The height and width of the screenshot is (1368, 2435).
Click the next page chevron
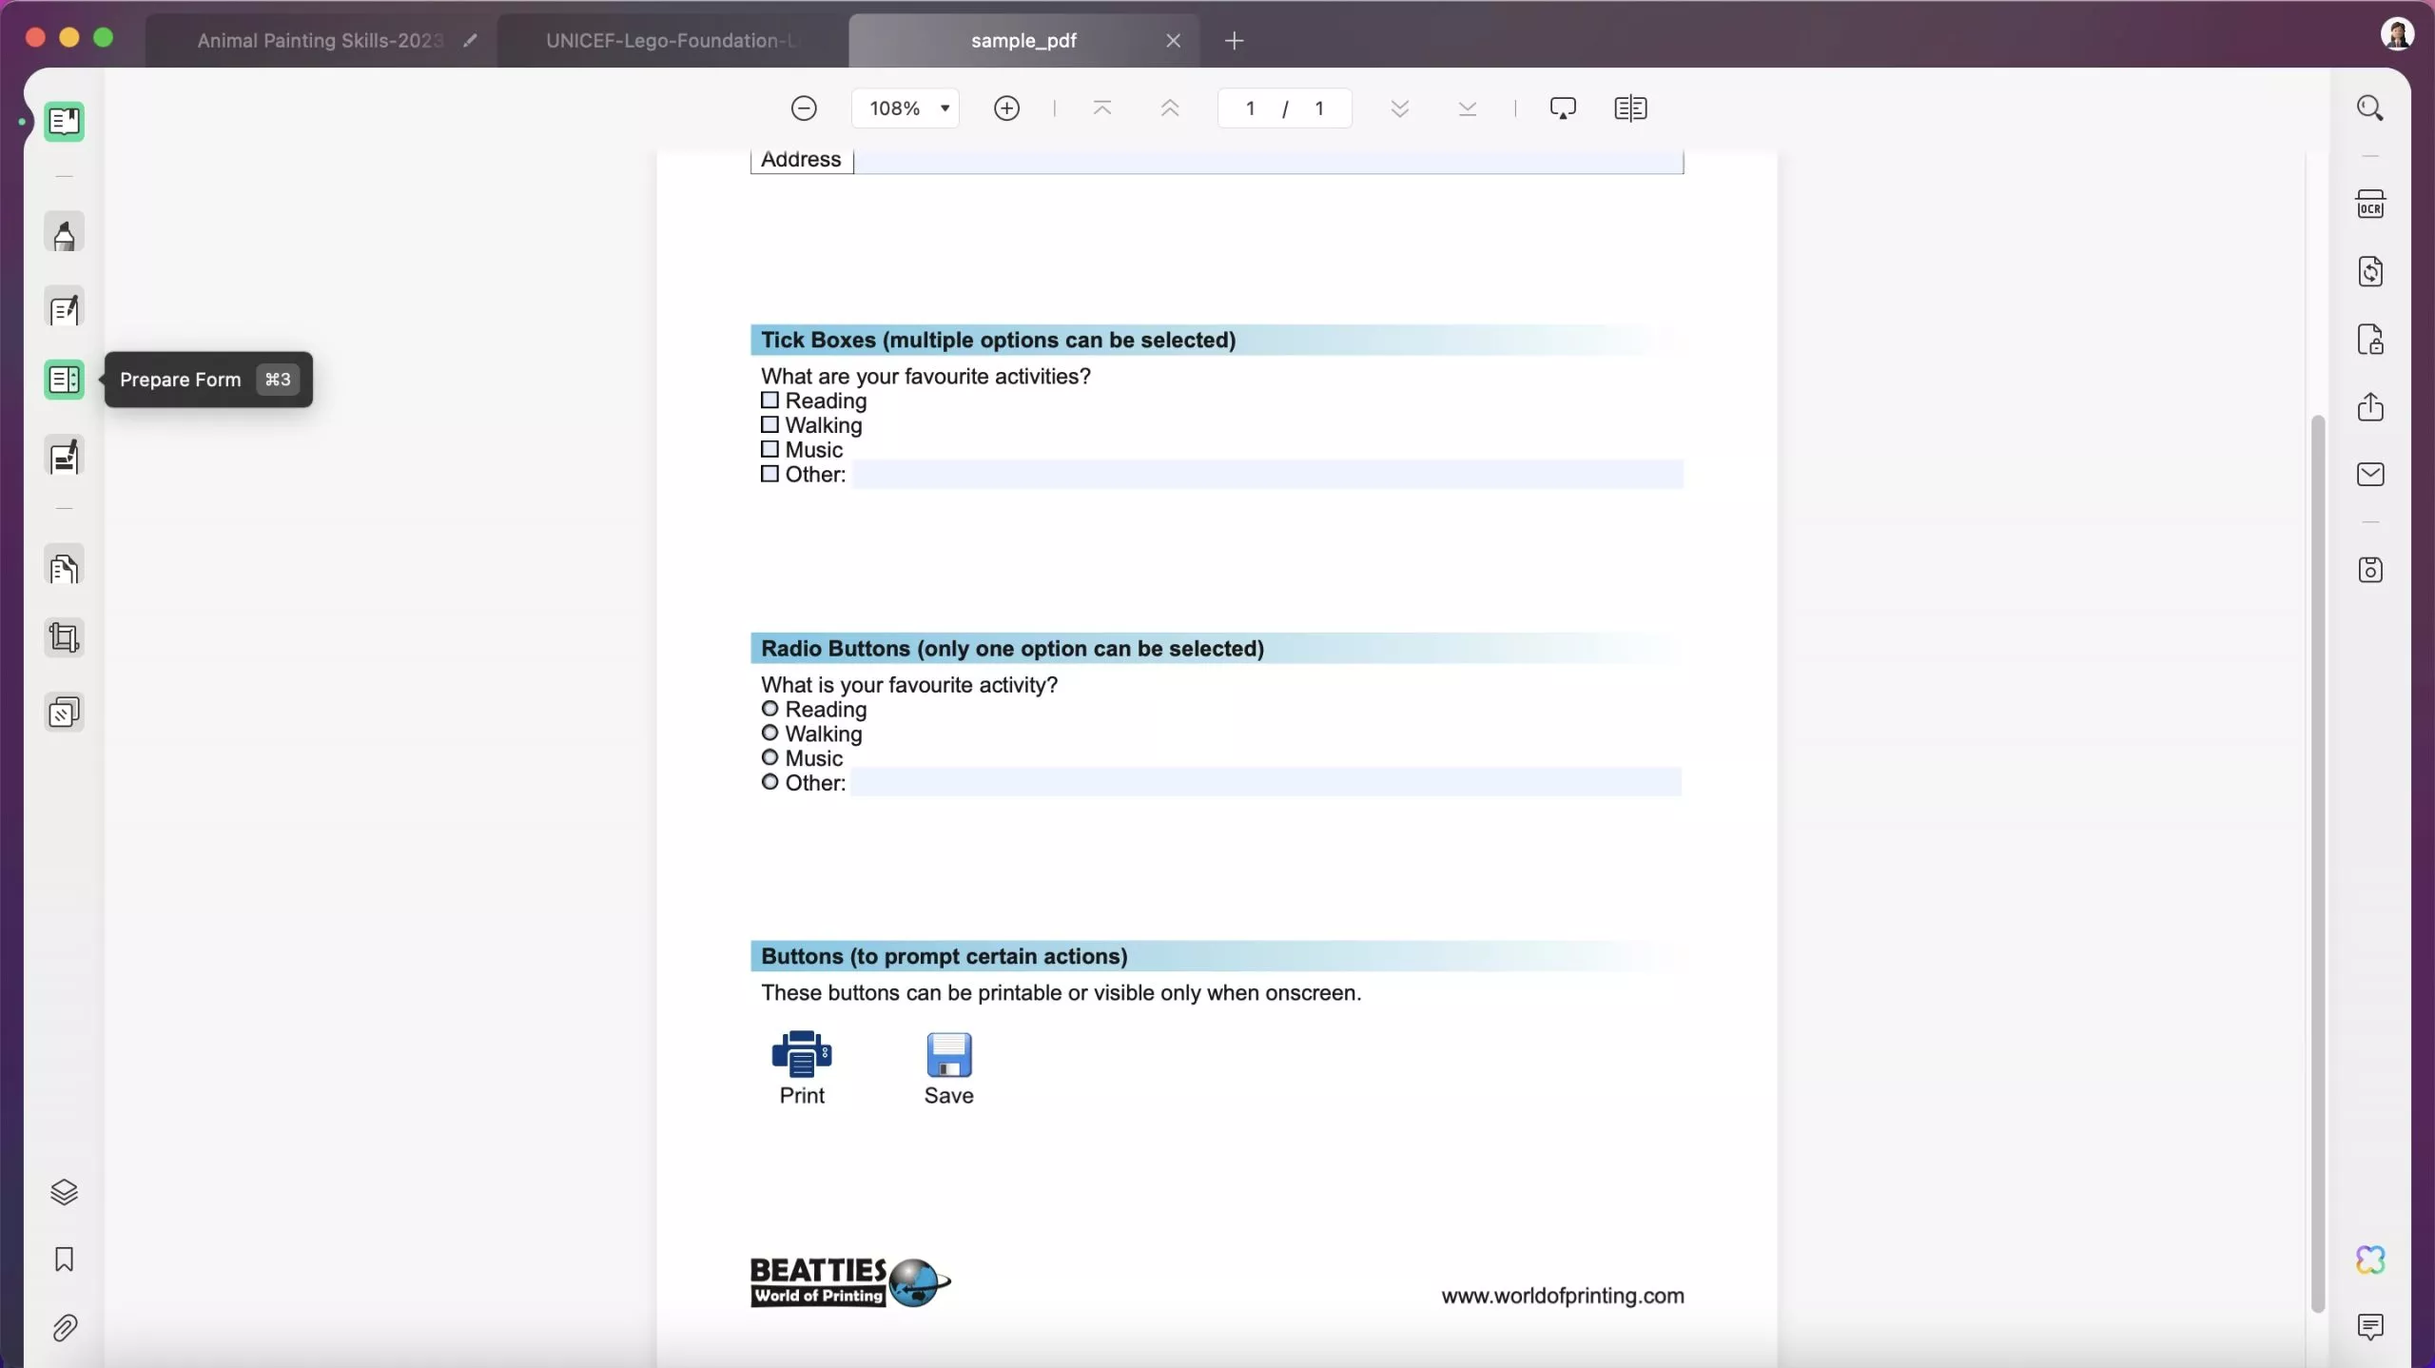[1397, 107]
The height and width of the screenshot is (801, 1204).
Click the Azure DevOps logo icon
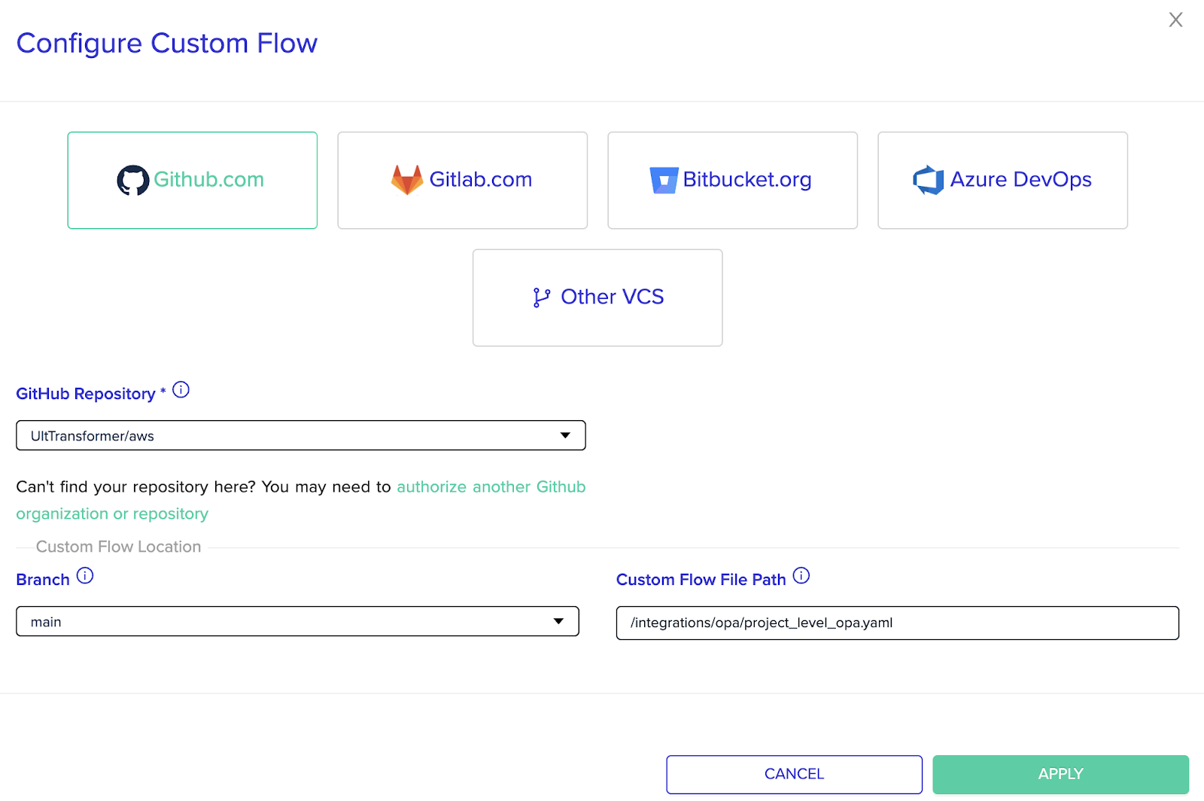928,179
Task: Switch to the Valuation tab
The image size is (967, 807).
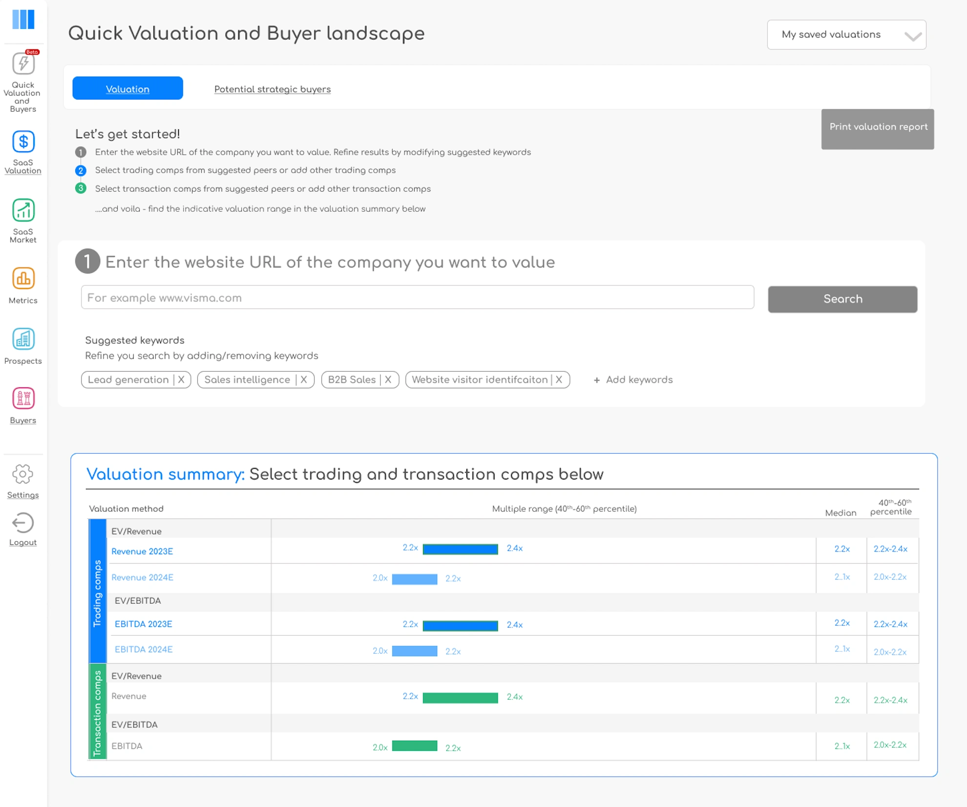Action: pos(127,89)
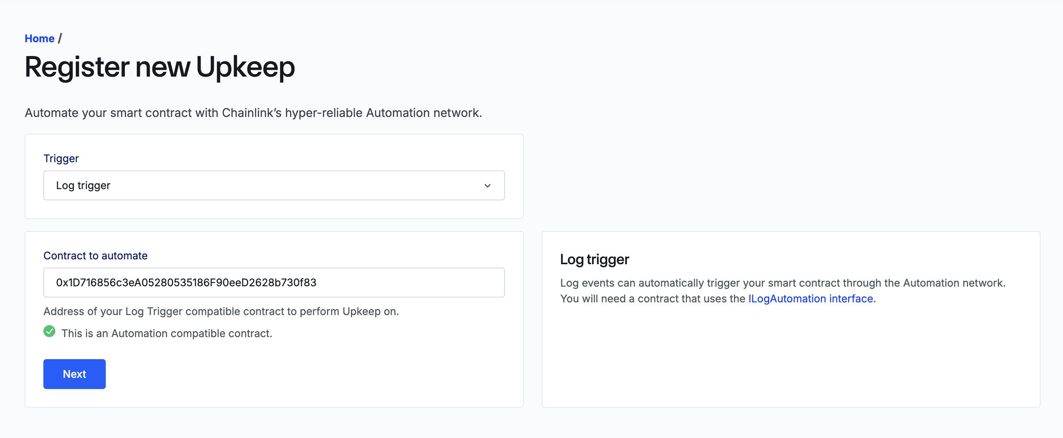Viewport: 1063px width, 438px height.
Task: Open the ILogAutomation interface link
Action: pos(810,298)
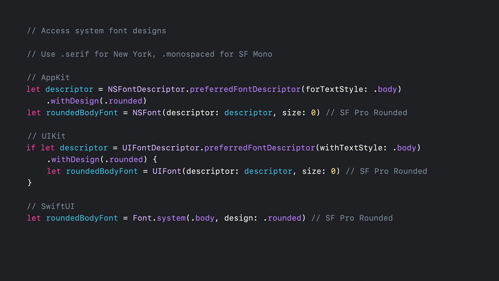This screenshot has width=499, height=281.
Task: Click the Access system font designs comment
Action: 96,31
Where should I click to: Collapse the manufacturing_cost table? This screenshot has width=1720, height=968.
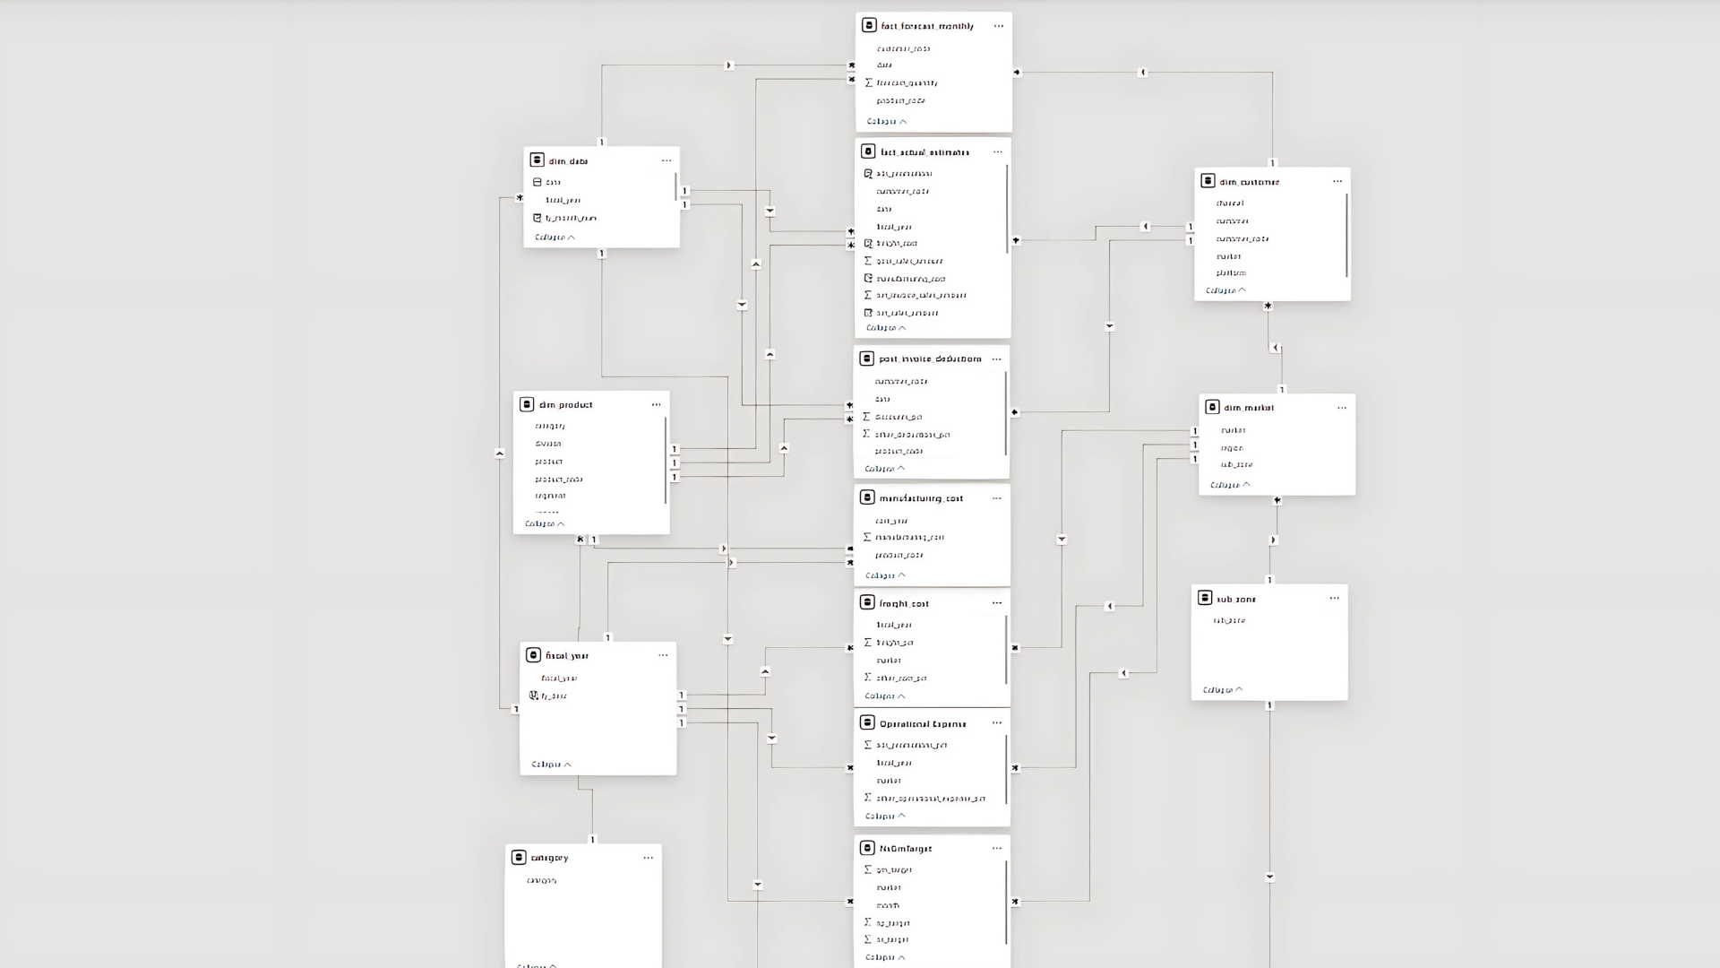tap(884, 575)
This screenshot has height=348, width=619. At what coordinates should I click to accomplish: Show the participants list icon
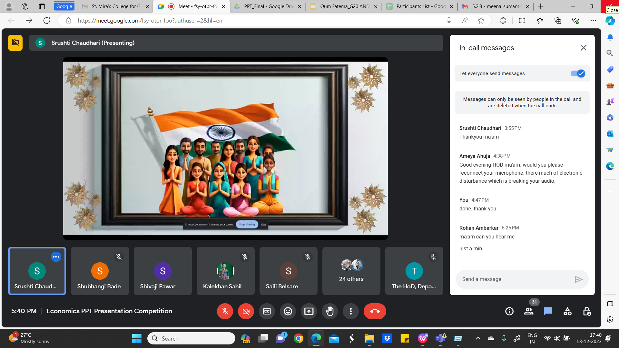click(529, 311)
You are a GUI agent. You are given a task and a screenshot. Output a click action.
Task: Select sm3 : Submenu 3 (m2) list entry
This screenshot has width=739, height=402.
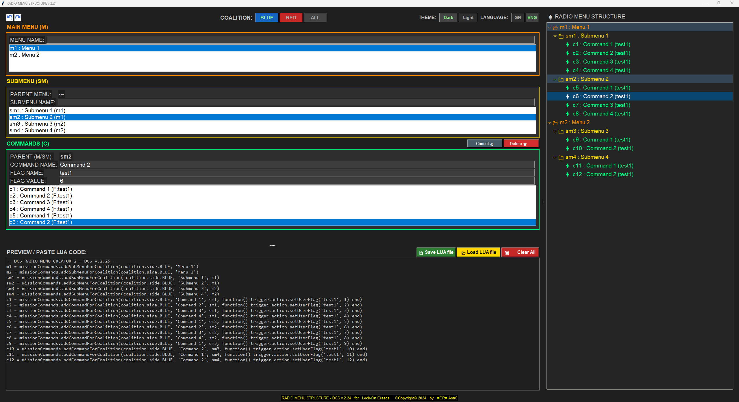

## Task statement
Only the lines from the line with "This screenshot has height=348, width=619." through the final line of the material belong in the answer, copied exactly and without pictures.

## Response to this exercise
This screenshot has height=348, width=619. At what coordinates should I click to accomplish: Show the participants list icon
click(529, 311)
You are a GUI agent. You are given a task and a screenshot. Output a click action.
Task: Select sm3 : Submenu 3 (m2) list entry
This screenshot has width=739, height=402.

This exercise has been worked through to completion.